Behaviour Behind Bones

Author : Sharyn Jones O'Day
Publisher : Oxbow Books
Page : 347 pages
File Size : 16,30 MB
Release : 2003-12-01
Category : Social Science
ISBN : 1782979131

GET BOOK

This book is the first in a series of volumes which form the published proceedings of the 9th meeting of the International Council of Archaeozoology (ICAZ), held in Durham in 2002. The 35 papers present a series of case studies from around the world. They stretch beyond the standard zooarchaeological topics of economy and ecology, and consider how zooarchaeological research can contribute to our understanding of human behaviour and social systems. The volume is divided into two parts. Part 1, Beyond Calories, focuses on the zooarchaeology of ritual and religion. Contributors discuss ways to approach questions of ritual and religion through the faunal record, and consider how material culture depicting and/or associated with animals can provides clues about ideology, religious practices and the role of animals within spiritual systems. Part 2, Equations for Inequality, looks at questions of identity, status and other forms of social differentiation in former human societies. Contributors discuss how differences in food consumption, nutrition, and food procurement strategies can be related to various forms of social differentiation among individuals and groups.

Zooarchaeology

Author : Elizabeth J. Reitz
Publisher : Cambridge University Press
Page : 560 pages
File Size : 42,83 MB
Release : 2008-01-14
Category : Social Science
ISBN : 9780521673938

GET BOOK

This book serves as an introductory text for students interested in identification and analysis of animal remains from archaeological sites. This revised edition reflects developments in zooarchaeology that have occurred during the past decade. It includes new sections on enamel ultrastructure and incremental analysis, stable isotyopes and trace elements, ancient genetics and enzymes, environmental reconstruction, people as agents of environmental change, applications of zooarchaeology in animal conversation and heritage management, and a discussion of issues pertaining to the curation of archaeofaunal materials.

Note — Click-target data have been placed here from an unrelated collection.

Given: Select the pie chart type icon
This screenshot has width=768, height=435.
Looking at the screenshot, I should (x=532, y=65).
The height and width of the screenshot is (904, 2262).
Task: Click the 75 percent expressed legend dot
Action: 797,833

Continuities and Changes in Maya Archaeology

Author : Charles Golden
Publisher : Routledge
Page : 297 pages
File Size : 15,64 MB
Release : 2004-03
Category : Social Science
ISBN : 1135946078

GET BOOK

This book presents the current state of Maya archaeology by focusing on the history of the field for the last 100 years, present day research, and forward looking prescription for the direction of the field.